Régulièrement, des frictions et des conflits potentiels apparaissent entre elles, comme le souligne l’étude sociologique réalisée pour le deuxième aménagement avant 2019. Sur la place des Terreaux, trois conflits potentiels peuvent être mis à jour :
- celui des livreurs face aux personnes qui travaillent sur la place,
- celui des livreurs face aux personnes stationnaires sur la place,
- celui des noctambules face aux personnes qui travaillent sur la place.
Un autre conflit concerne potentiellement les personnes qui traversent face aux personnes qui stationnent. Ces frictions reflètent une partie des tensions inhérentes à la vie en société avec ses forces antagonistes.

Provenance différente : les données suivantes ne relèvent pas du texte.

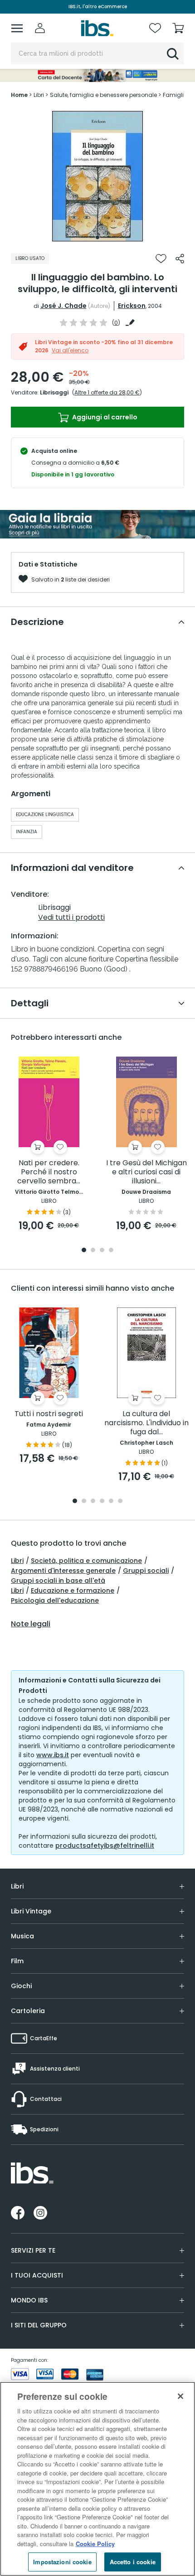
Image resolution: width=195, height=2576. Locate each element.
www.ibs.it (52, 1754)
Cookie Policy (95, 2543)
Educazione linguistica (45, 814)
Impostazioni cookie (62, 2561)
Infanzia (26, 831)
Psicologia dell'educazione (55, 1600)
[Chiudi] (180, 2396)
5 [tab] (111, 1501)
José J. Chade (63, 305)
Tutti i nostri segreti (49, 1414)
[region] (97, 2479)
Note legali (30, 1624)
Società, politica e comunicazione (86, 1560)
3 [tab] (102, 1250)
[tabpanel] (97, 176)
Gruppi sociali (146, 1570)
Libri (17, 1560)
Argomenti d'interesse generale (63, 1570)
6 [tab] (120, 1501)
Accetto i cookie (133, 2561)
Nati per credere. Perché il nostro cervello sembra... (48, 1172)
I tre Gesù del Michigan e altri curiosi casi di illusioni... (146, 1172)
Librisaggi (54, 392)
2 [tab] (93, 1250)
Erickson (132, 305)
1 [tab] (97, 237)
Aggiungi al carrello (104, 417)
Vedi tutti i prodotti (71, 917)
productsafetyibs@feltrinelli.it (104, 1845)
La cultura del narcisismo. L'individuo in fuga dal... (146, 1423)
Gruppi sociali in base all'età (58, 1580)
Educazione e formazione (72, 1590)
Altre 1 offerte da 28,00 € (107, 392)
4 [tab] (111, 1250)
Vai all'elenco (70, 350)
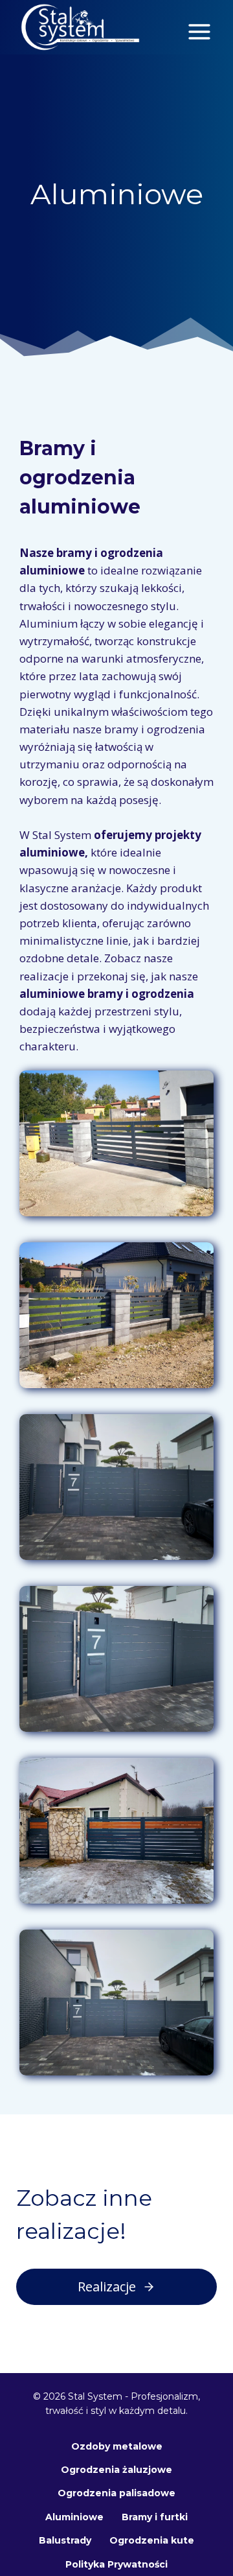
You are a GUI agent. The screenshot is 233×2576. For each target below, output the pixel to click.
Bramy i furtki (155, 2517)
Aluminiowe (74, 2517)
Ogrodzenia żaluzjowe (116, 2470)
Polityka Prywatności (116, 2564)
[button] (116, 1143)
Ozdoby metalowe (116, 2446)
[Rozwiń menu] (199, 27)
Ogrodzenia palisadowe (116, 2493)
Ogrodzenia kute (151, 2540)
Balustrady (65, 2540)
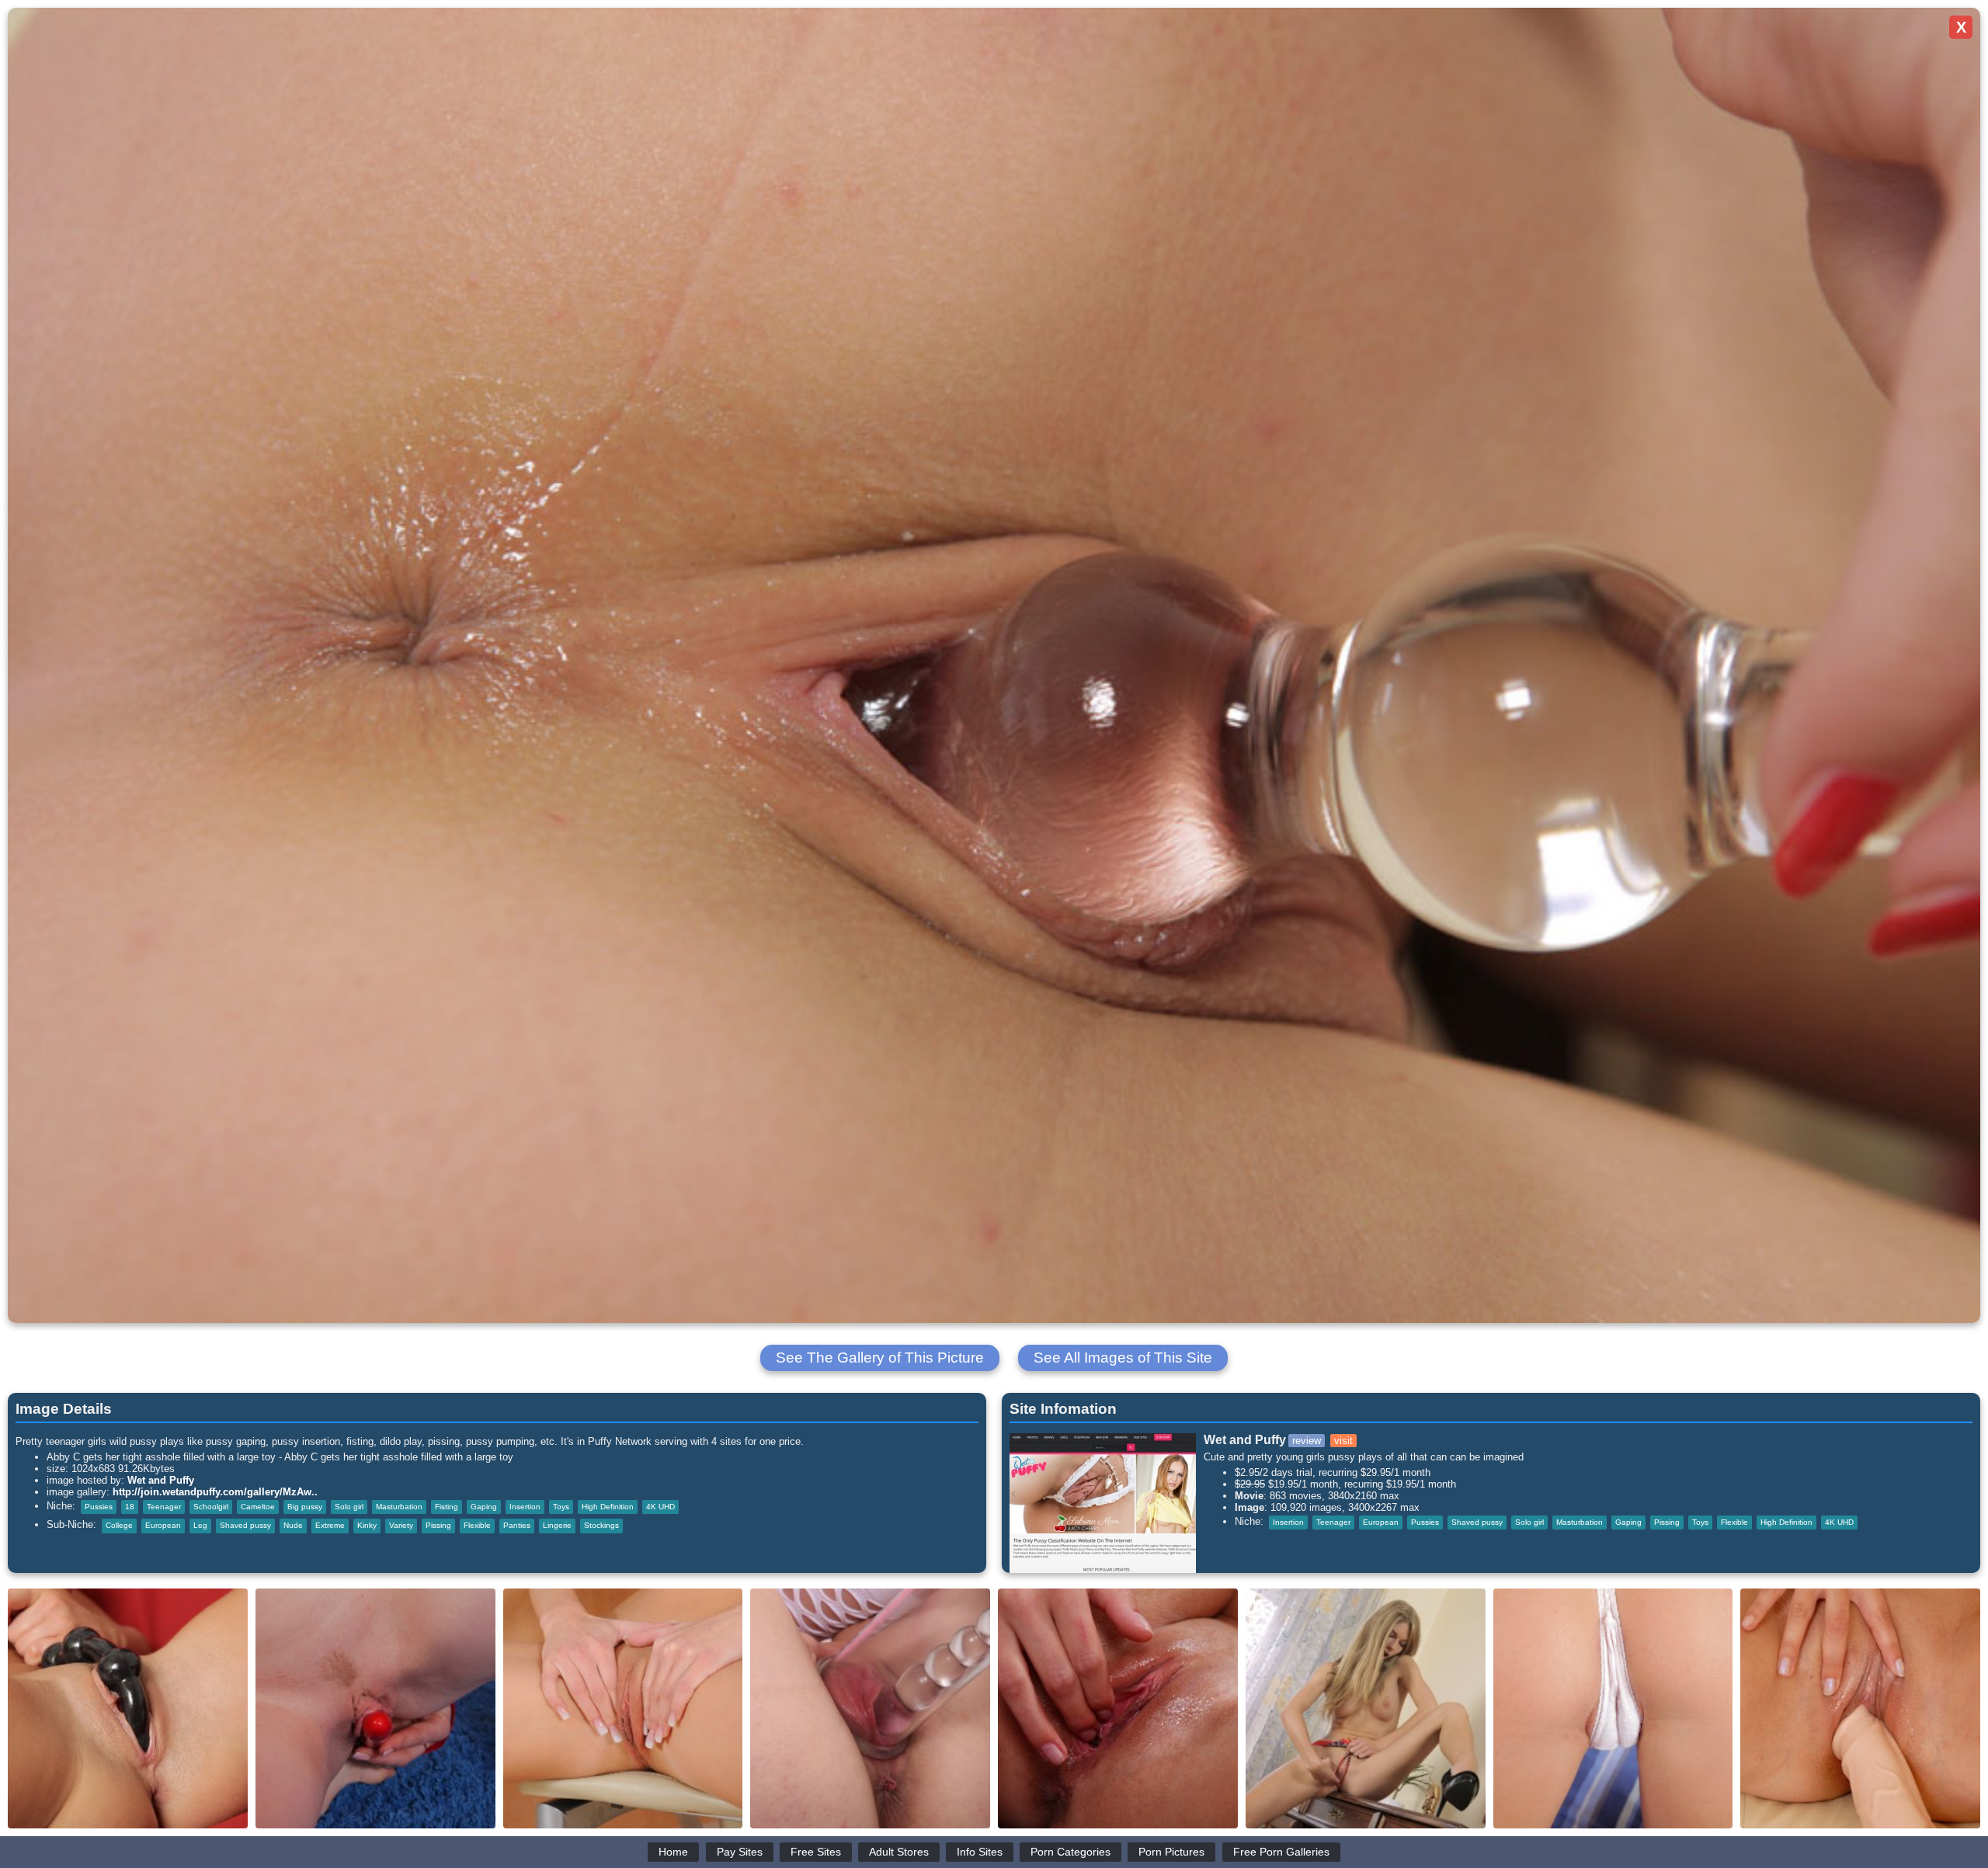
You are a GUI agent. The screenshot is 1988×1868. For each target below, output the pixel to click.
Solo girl (349, 1506)
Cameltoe (258, 1506)
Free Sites (816, 1851)
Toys (561, 1506)
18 (129, 1506)
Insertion (524, 1506)
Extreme (330, 1525)
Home (673, 1851)
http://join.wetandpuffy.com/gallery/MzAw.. (215, 1492)
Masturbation (399, 1506)
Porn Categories (1070, 1851)
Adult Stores (899, 1851)
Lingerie (557, 1525)
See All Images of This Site (1123, 1357)
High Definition (608, 1506)
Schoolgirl (210, 1506)
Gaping (484, 1506)
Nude (293, 1525)
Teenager (164, 1506)
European (163, 1525)
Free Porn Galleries (1281, 1851)
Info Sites (980, 1851)
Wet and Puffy (160, 1480)
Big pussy (304, 1506)
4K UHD (660, 1506)
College (119, 1525)
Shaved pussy (245, 1525)
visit (1343, 1440)
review (1306, 1440)
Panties (516, 1525)
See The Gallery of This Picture (880, 1357)
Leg (200, 1525)
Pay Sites (740, 1851)
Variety (401, 1525)
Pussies (99, 1506)
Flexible (477, 1525)
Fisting (446, 1506)
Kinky (367, 1525)
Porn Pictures (1171, 1851)
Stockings (601, 1525)
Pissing (438, 1525)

Une première opposition met face à face les individus qui perçoivent l’espace public comme un espace sans propriétaire qu’il est possible de s’approprier et ceux qui le perçoivent comme non appropriable. Une deuxième opposition écarte les individus qui utilisent l’espace public dans le cadre de leur activité professionnelle de ceux qui l’utilisent hors activité professionnelle. Une troisième opposition divise les personnes qui utilisent l’espace public comme un lieu de festivités de celles qui le perçoivent comme un lieu de détente et de calme.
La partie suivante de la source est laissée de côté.